Stando alle cifre riportate, un comune italiano che consegna ai centri Conai una tonnellata di carta ottiene un assegno da 42 euro, contro i 179 della Francia, i 108 del Belgio, i 135 del Portogallo. Stessa disparità per la plastica: 291 euro a tonnellata in Italia, 596 in Francia, addirittura 782 in Portogallo. Idem per l’alluminio: 443 euro da noi, 605 in Belgio. Va meglio con il vetro: 39 euro a tonnellata, 38 euro in Francia (ma 47 in Portogallo). Dunque un sindaco italiano che investe risorse pubbliche nell’organizzazione della raccolta differenziata vede rientrare meno soldi che il collega francese, portoghese o belga.
Conviene spiegare i meccanismi del sistema consortile Conai, riconosciuto a livello internazionale come uno dei più efficaci: l’anno scorso su 11 milioni di tonnellate di imballaggi finiti nel cestino ne sono stati riciclati 7,1 milioni, il 63,9 per cento. Le filiere del riciclo di carta, vetro, acciaio, legno, alluminio e plastica si alimentano economicamente con la vendita all’asta di una parte dei materiali (nel 2011 il ricavo è stato di 221 milioni di euro) e
con i contributi ambientali, i cosiddetti Cac, che ogni produttore o importatore di merce imballata deve versare per legge al Conai (592 milioni di euro nel 2011). «I contributi dovrebbero servire per disincentivare la produzione di contenitori inquinanti — spiega ancora Orzes — invece quelli in vigore in Italia sono i più bassi d’Europa, quattro volte inferiori rispetto alla media».

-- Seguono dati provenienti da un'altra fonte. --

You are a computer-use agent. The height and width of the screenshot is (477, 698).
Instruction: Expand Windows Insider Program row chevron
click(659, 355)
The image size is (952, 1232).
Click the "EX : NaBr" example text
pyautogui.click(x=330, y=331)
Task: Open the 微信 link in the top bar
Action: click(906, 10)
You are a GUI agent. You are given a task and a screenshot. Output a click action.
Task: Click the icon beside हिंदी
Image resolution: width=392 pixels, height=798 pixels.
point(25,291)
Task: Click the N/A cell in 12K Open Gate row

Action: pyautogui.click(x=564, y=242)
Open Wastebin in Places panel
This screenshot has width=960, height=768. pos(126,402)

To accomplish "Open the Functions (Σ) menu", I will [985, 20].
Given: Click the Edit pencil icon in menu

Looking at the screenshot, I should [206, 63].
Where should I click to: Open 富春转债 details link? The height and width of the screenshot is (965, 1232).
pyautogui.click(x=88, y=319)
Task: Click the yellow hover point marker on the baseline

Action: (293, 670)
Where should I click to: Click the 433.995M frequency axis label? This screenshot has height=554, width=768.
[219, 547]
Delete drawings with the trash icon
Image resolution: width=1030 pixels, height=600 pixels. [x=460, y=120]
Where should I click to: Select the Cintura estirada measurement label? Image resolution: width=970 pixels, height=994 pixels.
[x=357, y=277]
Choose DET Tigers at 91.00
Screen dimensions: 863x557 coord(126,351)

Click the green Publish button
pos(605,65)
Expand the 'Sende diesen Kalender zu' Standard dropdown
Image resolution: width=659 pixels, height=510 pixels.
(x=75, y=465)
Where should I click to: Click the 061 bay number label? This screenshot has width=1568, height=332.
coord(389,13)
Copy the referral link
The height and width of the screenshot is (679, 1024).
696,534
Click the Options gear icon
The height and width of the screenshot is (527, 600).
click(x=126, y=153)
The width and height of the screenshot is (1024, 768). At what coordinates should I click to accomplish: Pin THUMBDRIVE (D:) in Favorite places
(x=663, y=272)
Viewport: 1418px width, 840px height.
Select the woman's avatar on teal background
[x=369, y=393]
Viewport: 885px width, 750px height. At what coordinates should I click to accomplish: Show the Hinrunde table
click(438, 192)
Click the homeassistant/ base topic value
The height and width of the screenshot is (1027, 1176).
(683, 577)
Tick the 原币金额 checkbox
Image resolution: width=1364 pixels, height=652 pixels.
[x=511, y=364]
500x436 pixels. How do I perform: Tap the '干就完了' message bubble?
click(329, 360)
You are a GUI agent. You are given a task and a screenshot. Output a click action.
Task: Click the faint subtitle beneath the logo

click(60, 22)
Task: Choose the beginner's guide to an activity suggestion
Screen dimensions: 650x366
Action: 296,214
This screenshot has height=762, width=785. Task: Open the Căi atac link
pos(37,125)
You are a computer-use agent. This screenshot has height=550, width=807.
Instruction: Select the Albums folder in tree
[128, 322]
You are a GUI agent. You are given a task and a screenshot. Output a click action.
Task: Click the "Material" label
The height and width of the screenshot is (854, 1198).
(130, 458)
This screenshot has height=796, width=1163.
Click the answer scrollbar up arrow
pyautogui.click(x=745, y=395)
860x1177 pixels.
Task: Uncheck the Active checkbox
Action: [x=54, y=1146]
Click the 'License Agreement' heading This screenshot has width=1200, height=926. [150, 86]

Il confronto con l’estero, ancora una volta, ci vede in difetto. In Francia per una tonnellata di carta e cartone prodotta si versano 160 euro, in Italia appena 6. Per l’alluminio il contributo medio nella Ue è di 174 euro a tonnellata, da noi 45 euro.
E che ci sia qualche rotella che non gira come dovrebbe negli ingranaggi Conai lo dimostra anche il fatto che nel 2012 diversi comuni hanno scelto di non rinnovare la convenzione e di gestire direttamente il riciclo degli imballaggi, soprattutto quelli di legno e carta che hanno un grande valore sul mercato delle materie prime. Non solo: 225mila “utilizzatori” (aziende, punti vendita, enti) sono usciti dal consorzio, a fronte di 20 mila nuove adesioni. «Ora che l’Anci dovrà rinegoziare l’accordo quadriennale con Conai — dice Gianluca FIoretti, presidente dell’Associazione comuni virtuosi — noi facciamo una proposta: triplicare i contributi Cac riducendo al contempo i costi operativi del sistema Conai. Solo così impegnarsi nella raccolta differenziata diventerà davvero conveniente».